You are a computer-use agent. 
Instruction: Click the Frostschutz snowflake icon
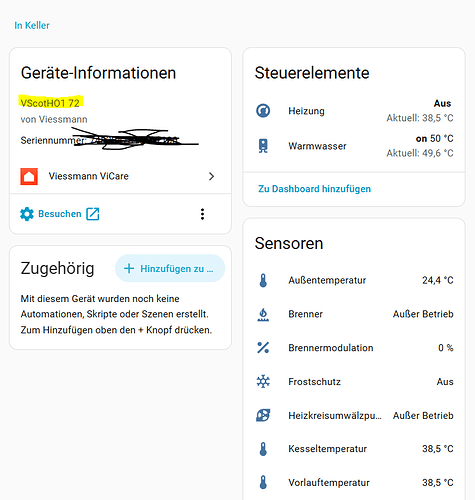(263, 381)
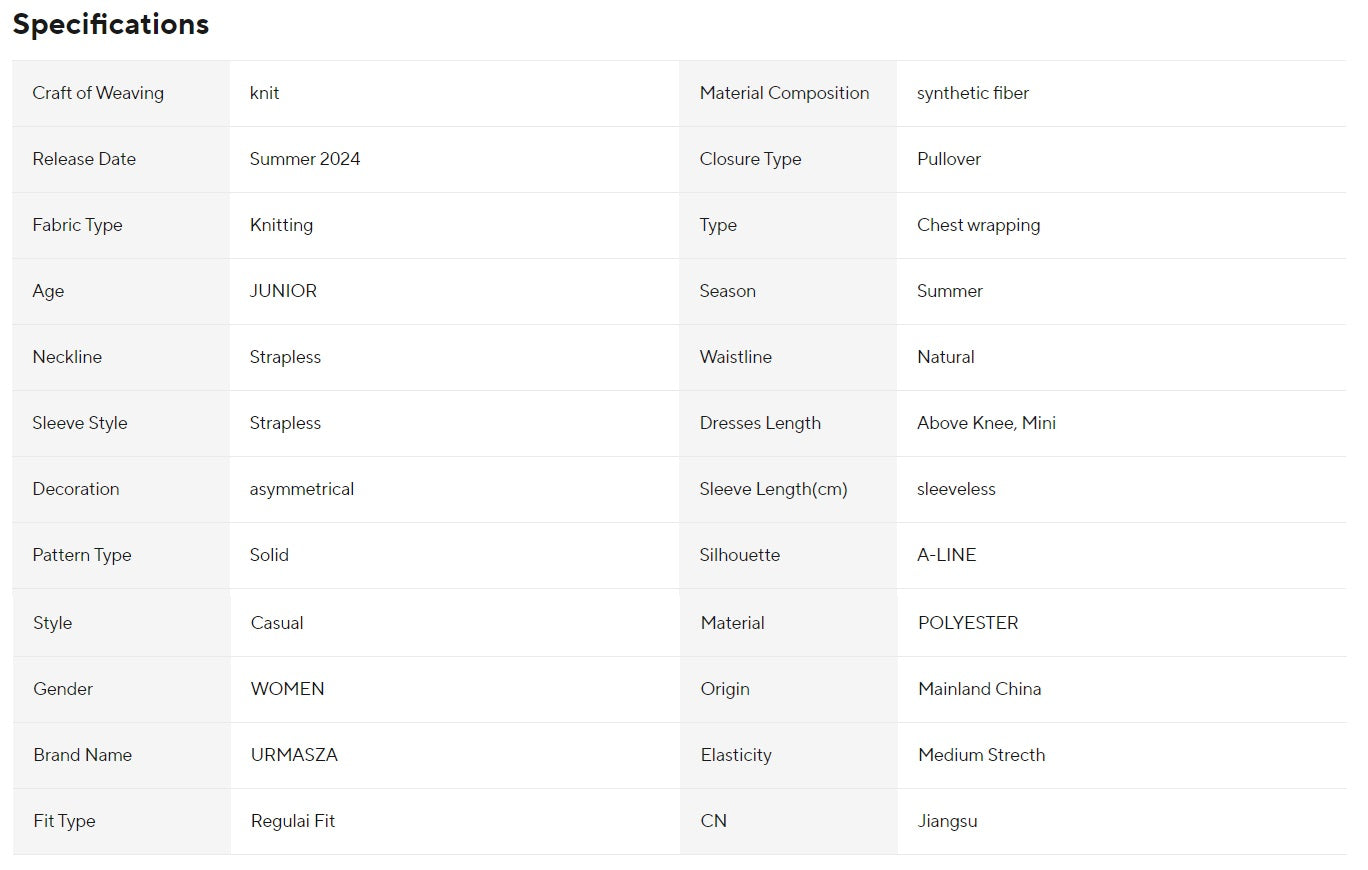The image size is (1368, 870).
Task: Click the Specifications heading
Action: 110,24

· · · · ·

▸ **What you will do**: Leave out the pictures and return, exactly as written, only the lines from the line with "Instruction: Click the" through the end of the records above.

▸ **Task answer**:
Instruction: Click the Frostschutz snowflake icon
(263, 381)
The image size is (1368, 870).
Task: Click the Specifications heading
Action: 110,24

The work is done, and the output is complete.